Grady is from Munster and is now living in Crown Point with her husband and two kids, Tristan, 11, and Karac, 7.
She attended Indiana University, Bloomington for a degree in sociology and liberal studies, and since then has been enrolled at IUN, where she has received her masters in Liberal Studies, and has one year left to get her masters in social services. Her overall goal when she first started school was to be able to do case management work and provide people with social services.
In the last year, that dream came true.
“I decided to take year off from school and inadvertently started this project,” she said. “I just fell into it.”
The CPR project started as a way to help provide the little necessities to people living homeless in the Chicagoland and Northwest Indiana area.
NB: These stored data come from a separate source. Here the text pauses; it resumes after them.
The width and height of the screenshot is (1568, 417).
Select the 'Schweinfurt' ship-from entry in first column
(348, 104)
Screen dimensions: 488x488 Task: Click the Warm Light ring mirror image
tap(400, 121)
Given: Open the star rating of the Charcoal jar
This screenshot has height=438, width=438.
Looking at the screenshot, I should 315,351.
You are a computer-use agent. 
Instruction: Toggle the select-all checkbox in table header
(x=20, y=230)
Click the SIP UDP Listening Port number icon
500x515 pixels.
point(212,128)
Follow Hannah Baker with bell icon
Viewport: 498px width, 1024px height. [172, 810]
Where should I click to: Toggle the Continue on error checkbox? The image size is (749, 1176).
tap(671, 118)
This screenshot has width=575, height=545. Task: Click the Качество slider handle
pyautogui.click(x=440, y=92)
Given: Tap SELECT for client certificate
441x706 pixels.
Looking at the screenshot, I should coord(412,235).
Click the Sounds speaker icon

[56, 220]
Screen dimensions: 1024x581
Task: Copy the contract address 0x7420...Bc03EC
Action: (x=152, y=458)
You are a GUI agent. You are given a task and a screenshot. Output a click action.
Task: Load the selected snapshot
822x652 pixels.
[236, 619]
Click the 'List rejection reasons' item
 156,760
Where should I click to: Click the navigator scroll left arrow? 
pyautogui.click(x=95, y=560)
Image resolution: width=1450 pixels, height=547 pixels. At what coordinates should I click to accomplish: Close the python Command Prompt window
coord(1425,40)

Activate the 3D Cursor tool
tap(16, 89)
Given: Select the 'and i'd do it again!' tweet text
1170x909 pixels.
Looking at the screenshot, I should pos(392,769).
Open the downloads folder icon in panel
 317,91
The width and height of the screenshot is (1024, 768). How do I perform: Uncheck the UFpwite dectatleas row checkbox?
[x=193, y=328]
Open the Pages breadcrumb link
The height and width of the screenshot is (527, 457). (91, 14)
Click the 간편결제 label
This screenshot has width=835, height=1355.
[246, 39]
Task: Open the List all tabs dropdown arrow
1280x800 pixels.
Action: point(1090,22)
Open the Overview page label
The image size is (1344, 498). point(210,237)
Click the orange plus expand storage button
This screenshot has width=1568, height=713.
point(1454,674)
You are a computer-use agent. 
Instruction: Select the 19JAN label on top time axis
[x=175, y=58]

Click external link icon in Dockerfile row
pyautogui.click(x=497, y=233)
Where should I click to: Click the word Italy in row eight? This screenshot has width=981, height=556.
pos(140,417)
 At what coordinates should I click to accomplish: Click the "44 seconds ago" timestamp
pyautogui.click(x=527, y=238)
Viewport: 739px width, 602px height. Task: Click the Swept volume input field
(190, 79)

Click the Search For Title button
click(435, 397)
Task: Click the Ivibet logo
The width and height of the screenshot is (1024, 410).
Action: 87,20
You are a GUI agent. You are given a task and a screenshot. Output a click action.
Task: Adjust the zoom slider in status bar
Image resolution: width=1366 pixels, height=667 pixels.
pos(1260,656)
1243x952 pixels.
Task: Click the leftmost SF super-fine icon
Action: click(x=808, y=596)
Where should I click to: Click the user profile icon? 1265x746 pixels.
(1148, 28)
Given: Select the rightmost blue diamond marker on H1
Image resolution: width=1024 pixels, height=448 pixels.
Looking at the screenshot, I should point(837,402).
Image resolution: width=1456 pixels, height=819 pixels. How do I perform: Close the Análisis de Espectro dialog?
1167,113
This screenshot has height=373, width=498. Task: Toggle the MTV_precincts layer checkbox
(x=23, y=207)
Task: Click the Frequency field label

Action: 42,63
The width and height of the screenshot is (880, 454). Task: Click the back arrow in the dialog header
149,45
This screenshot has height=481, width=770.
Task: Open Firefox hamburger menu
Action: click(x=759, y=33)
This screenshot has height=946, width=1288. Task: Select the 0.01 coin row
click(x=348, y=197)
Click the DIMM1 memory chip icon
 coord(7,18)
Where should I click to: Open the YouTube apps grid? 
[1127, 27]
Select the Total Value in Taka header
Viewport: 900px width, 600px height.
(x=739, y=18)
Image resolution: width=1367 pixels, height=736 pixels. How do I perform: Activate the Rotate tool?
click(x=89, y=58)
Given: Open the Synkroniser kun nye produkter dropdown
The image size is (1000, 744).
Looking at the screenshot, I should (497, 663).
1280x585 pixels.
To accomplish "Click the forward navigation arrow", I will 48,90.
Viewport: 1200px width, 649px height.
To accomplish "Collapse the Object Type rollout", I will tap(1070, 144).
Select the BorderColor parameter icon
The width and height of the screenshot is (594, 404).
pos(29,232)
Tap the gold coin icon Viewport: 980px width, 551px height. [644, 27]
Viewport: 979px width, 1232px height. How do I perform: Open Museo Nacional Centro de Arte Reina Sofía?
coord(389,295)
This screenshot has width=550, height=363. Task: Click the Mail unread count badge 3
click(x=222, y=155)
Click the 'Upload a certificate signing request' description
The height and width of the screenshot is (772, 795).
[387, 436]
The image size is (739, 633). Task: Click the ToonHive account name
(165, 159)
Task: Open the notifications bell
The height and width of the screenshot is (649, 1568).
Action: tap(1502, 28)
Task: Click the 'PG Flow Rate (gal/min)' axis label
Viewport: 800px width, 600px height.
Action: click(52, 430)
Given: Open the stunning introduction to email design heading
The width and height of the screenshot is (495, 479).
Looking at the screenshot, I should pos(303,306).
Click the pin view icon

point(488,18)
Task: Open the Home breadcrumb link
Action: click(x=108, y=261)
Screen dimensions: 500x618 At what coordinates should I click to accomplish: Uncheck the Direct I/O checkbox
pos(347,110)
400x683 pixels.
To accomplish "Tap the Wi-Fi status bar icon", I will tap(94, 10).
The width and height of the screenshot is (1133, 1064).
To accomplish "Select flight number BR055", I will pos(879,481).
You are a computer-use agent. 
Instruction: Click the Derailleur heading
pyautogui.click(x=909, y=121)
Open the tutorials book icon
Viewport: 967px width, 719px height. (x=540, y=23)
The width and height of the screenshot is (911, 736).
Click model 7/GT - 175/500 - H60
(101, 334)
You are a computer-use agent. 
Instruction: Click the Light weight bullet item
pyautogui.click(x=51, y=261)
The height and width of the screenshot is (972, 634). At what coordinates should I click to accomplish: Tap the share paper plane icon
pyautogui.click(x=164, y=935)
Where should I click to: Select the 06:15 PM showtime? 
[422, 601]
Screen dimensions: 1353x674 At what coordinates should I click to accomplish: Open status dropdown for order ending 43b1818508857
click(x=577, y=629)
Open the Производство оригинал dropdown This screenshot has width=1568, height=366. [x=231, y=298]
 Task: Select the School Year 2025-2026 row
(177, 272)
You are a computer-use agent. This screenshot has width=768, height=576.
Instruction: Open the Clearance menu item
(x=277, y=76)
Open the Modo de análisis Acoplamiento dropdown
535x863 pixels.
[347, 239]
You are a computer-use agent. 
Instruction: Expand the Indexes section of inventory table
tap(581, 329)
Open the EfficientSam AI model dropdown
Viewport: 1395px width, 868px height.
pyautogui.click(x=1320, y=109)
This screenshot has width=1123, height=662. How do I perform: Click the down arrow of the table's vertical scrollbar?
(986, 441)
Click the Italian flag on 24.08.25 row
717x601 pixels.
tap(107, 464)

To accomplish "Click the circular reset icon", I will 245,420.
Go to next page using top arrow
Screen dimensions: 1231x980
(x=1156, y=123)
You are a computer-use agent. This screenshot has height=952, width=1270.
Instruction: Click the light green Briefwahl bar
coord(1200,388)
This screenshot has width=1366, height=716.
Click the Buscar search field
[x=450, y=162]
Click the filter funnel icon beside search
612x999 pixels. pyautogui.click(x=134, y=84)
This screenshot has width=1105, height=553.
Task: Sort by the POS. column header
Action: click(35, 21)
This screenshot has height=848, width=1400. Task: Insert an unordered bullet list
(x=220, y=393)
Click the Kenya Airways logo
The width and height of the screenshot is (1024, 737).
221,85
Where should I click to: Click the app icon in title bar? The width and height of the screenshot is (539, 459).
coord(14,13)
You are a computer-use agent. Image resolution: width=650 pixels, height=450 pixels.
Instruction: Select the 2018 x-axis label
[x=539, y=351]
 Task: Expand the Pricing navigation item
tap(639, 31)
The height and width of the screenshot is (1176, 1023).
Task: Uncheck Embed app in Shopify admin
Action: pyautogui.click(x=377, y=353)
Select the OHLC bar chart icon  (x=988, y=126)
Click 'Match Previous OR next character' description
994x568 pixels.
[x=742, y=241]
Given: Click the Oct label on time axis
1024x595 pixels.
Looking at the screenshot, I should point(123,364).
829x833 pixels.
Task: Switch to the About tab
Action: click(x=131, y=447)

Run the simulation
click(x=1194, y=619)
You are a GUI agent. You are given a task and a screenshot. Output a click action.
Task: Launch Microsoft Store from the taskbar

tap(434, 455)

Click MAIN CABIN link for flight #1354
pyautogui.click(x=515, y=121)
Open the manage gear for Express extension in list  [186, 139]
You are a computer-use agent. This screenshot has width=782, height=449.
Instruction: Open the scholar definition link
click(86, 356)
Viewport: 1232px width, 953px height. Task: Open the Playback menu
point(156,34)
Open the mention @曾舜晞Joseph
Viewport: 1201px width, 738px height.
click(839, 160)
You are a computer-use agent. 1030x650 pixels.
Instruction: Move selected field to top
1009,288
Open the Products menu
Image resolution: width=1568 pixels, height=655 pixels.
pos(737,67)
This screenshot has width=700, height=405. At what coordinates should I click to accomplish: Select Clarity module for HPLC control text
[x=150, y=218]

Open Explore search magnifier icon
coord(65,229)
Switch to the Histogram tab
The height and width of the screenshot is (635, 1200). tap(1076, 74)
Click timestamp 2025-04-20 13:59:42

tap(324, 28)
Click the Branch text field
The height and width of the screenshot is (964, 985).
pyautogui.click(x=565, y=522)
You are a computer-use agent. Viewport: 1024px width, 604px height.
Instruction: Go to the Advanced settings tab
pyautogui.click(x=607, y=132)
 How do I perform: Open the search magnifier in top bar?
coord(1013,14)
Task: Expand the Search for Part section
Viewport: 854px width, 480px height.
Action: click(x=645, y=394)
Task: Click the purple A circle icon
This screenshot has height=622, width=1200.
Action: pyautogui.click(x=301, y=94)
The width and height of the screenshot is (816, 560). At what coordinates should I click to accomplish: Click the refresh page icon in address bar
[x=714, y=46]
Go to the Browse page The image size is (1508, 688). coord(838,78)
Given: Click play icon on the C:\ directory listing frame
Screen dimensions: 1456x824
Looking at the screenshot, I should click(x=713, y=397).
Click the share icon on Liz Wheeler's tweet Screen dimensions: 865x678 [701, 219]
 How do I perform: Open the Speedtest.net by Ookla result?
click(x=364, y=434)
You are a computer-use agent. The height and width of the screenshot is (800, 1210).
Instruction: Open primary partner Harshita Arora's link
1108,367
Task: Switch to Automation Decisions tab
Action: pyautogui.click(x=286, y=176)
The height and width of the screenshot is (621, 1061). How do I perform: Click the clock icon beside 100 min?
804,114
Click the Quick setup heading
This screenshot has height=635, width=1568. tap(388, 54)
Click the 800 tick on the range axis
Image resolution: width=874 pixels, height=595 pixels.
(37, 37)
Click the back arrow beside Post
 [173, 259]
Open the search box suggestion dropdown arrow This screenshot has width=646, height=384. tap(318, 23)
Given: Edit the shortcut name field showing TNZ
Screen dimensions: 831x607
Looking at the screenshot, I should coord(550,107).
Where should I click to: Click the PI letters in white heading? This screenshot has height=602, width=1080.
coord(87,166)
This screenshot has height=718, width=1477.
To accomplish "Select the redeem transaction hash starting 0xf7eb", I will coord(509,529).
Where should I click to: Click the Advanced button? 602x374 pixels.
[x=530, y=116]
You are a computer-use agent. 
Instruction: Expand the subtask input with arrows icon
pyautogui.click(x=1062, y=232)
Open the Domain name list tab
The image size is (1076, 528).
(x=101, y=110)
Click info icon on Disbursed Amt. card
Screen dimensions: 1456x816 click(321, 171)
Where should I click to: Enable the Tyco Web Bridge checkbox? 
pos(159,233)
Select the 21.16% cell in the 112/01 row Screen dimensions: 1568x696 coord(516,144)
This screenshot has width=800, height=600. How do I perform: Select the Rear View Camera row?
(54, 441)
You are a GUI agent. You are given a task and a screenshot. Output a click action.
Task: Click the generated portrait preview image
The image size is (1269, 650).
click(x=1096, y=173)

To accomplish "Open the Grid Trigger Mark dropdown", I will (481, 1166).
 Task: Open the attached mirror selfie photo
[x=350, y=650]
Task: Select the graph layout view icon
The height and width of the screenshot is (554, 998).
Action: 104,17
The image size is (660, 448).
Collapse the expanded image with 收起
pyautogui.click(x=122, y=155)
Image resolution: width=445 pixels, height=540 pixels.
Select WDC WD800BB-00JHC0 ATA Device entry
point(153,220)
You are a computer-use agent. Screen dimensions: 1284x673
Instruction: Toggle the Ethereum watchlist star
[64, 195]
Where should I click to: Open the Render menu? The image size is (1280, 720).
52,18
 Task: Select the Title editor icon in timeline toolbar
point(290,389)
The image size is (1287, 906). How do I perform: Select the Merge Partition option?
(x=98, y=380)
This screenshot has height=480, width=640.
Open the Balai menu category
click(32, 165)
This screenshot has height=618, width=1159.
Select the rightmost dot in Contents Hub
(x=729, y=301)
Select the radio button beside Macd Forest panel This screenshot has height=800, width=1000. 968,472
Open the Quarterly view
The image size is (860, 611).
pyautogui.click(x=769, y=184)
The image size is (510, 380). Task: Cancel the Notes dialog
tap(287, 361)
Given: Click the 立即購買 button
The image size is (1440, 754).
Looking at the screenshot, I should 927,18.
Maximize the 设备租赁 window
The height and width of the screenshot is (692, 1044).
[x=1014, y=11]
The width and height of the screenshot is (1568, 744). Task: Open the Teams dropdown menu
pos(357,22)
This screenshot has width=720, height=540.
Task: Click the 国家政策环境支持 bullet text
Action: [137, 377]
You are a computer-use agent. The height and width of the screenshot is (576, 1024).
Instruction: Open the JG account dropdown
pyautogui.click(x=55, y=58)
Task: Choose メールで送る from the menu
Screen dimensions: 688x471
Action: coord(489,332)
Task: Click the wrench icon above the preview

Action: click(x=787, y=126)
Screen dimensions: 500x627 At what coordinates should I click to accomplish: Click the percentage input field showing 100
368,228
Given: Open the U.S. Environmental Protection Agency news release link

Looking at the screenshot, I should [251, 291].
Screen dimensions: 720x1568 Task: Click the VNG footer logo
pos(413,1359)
The idea of care packages to provide to the homeless popped into her head.
“Making care packages is no big surprise. You go online and you can find care packages to order,” she said. “I thought it would be a cool project for me and the kids.”
For the first round of packages, Grady went to the Dollar Tree store and bought items she found on the recommended lists, things like toothbrushes, soap, snacks, and water bottles. Grady and her kids then compiled together three large bags and talked about the importance of the project and about what it would be like not to live with certain items we take for granted.
Then, on her way to picking up her Chicago Marathon running bib, Grady stopped to hand out her bags.
“I was Hell-bent on delivering these packages, so I went to Chinatown and went in the alleys, where people aren’t accessing services,” she said. “I sat down next to this woman and spent an hour with her listening to her story. I was not expecting that. She wanted the conversation if not more than the stuff in the bag.”
Grady delivered three bags, went home, and headed back out to the Dollar Tree to get more.
“I was very moved and wanted to do more,” she said. So, she and her kids went to work on three more bags, filling them up with even more items than before.
Grady set up a GoFundMe site where the community began to pour into their donations and help.
Just in three months, she has raised more than $2,500 through the site, in addition to thousands from private donors, and received piles of new items. Race directors of local races have sent in old drawstring bags to hold everything, pairs of gloves were donated, and many people have given personal items, like toiletries.
The local First United Church gave Grady and her team space to pack everything, in which the local girl scouts troop helped pack them, and Grady’s son’s boy scout troop donated a box of more drawstring bags. A pre-school with 88 families also donated items, filling an entire room of Grady’s house.
So, Grady had the items, had the ambition, had the happy helpers, yet she needed a better way to distribute the bags rather than just taking to the streets.
She began contacting soup kitchens and food pantries.
At one point, she and her friends headed to a food pantry in Rogers Park in the Chicagoland area, and were handing out bags and were put to work dishing out meals.
“We were tired afterward!” she said. “We actually ran out of bags and I felt terrible about that. The kitchen staff told me there were people coming in that had never been in before or had not been in, in a long time because they wanted the bags.”
The word was spreading and Grady was ready to do even more.
“By then I already had enough money to do it again after that round,” she said. “So, I tried to think of who else needs care packages: the homeless and veterans of course.”
She started working with Hope Manor II in Chicago, which is a residential facility of Volunteers of America Illinois that provides transitional housing to veterans, as one of the delivery locations of her CPR bags. She has already made one trip to the manor with bags of supplies and will make another one March 25th.
Every “round” includes as many bags as she can at that time, and she is trying to fit as many rounds as she can, delivering them every few weeks or few months.
It has only been a short period since she first delivered a bag to the woman in Chinatown, but Grady has learned so much, which has pushed her to expand her goals.
“I would like to provide or find a way to offer other services beyond care packages, like mentoring, tutoring, literacy services,” she said. “Did you know homelessness is a problem for female veterans more so than males? I didn’t know that. It is fascinating and something I want to learn more about.”
Grady is in the process of applying for her 501(c)(3) status so that she can become a certified not-for-profit organization, which will allow her to acquire more donations.
A website is being set up and more and more ideas of ways to help the community are popping into Grady’s head.
“There are lots of different ideas and for every idea I have, I see 12 more awesome ones!” she said. “I see so much and still say, ‘Wow, there is so much that can be done if you can get the resources.’”
Grady is also a marathon runner, taking on her second Boston Marathon this spring, and enjoys partaking in the many events put on by the Crown Point Parks and Recreation Department in the summer with her family.
Grady started CPR to make a difference and to teach her kids a life lesson and now it has turned into a stand for social justice, because everyone deserves a home, a toothbrush, and a little care.